Text section:
Sir Adrian Cadbury – chairman of the Committee on the Financial Aspects of Corporate
Governance (and Nigel Peace, secretary), which developed the Cadbury Report in 1992,
setting a new trend and philosophy of governance and risk management by monitoring
process as well as action. This philosophy and the awareness of governance issues have
underpinned thinking about corporate risk management for two decades.
Bernie Ecclestone – in the late 1970s recognised the value of TV rights for Formula One as a
global sport, so multiplying the value for sponsors and building a virtuous circle of audience
and advertisers.
Art Fry, using Spencer Silver’s low-tack adhesive, invented the Post-It note. I find it
interesting that the product proved hard to sell – until people had tried it or seen others
using it. Only after a give-away campaign in 1980 did the product take off.
Joseph Marie Jacquard – the successful developer in the early 1800s of the programmable
silk loom using pasteboard cards with holes punched in them, corresponding with the
pattern to be woven. His was a development of Basile Bouchon’s 1725 effort which,
although the first industrial application of a programmable machine, could not handle
enough threads to be commercially successful. The great significance of the loom lies
in its conceptual basis as a programmable device and the use of cards in early computer
programming.
Michael Hammer – author of a seminal paper “Reengineering Work: Don’t automate,
Obliterate” in the Harvard Business Review in July 1990, starting the Business Process
Reengineering movement that shaped operations innovation for decades. And if you reread
the paper you also see the key tenets from more than twenty years ago that underpin the
more recent movement of ‘Lean’.
Rollin King and Herb Kelleher – founders of Air Southwest Co (March 16 1967), later to
become Southwest Airlines, the first low-cost carrier and the model for a whole new
segment of the industry
Denis Papin: Inventor of the pressure relief valve, for his ‘steam digester’ (pressure cooker)

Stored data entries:
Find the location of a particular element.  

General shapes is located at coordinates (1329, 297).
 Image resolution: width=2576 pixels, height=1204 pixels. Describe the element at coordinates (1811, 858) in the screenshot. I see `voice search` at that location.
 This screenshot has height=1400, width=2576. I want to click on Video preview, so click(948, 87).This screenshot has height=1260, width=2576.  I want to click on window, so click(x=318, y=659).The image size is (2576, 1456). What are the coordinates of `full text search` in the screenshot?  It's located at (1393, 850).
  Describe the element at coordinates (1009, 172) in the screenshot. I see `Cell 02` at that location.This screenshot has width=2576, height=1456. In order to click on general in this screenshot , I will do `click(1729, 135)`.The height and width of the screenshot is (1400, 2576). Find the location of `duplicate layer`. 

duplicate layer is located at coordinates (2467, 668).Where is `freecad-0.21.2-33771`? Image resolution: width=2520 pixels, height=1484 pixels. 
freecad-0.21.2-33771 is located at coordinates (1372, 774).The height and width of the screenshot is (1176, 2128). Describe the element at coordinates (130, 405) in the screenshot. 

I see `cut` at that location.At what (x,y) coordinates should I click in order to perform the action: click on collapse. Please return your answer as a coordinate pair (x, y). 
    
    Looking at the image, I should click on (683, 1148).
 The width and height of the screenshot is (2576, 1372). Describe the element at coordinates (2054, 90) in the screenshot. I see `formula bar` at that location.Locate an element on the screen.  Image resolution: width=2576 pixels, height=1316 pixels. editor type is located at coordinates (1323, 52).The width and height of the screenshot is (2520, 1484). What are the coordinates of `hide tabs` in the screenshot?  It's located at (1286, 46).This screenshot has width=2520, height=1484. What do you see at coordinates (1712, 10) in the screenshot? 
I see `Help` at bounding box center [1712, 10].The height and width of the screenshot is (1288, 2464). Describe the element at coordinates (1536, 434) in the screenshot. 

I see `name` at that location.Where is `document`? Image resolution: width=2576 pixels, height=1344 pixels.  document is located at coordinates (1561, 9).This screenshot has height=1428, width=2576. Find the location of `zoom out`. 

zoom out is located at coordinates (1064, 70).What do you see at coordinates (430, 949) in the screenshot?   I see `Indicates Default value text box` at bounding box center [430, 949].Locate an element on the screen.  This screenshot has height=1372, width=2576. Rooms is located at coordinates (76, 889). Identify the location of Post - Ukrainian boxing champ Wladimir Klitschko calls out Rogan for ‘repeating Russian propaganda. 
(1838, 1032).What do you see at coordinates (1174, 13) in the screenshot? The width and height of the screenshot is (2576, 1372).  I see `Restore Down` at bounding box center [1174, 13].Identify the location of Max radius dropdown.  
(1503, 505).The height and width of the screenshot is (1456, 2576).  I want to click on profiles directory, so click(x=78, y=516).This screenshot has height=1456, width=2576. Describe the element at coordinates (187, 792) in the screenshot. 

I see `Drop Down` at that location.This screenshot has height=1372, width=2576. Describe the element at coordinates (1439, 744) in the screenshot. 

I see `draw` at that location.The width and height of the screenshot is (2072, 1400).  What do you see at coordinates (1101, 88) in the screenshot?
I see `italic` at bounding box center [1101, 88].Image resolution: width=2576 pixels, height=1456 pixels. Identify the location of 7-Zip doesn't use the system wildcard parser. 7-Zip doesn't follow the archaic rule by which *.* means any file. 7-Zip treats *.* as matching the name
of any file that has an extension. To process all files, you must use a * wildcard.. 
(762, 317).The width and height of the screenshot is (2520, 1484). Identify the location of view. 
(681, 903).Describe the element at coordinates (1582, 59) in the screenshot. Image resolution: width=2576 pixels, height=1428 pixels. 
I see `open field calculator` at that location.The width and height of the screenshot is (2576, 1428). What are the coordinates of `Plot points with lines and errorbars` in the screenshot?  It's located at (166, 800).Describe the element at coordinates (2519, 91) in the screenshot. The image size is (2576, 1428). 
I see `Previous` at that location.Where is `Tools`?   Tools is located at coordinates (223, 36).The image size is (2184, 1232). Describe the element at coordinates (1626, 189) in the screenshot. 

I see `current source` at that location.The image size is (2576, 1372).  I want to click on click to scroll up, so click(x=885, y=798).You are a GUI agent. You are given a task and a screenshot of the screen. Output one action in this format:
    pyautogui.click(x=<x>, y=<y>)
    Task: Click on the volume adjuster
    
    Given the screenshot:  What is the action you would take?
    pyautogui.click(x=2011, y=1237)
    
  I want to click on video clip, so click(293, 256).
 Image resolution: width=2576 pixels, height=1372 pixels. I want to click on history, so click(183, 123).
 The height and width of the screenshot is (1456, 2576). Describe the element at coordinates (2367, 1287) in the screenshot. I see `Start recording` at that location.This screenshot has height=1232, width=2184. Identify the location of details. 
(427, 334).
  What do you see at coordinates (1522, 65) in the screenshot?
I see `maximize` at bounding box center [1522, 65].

Activity: Decide whether each statement below agrees with the text on innovators, answering yes or no and quoting the deciding words of the text. 1. The Post-It note sold easily from the start. 2. Basile Bouchon's 1725 effort was not commercially successful. 3. Air Southwest Co was founded on March 16 1967.

Result:
1. No: "the product proved hard to sell – until people had tried it or seen others using it"
2. Yes: "could not handle enough threads to be commercially successful"
3. Yes: "founders of Air Southwest Co (March 16 1967)"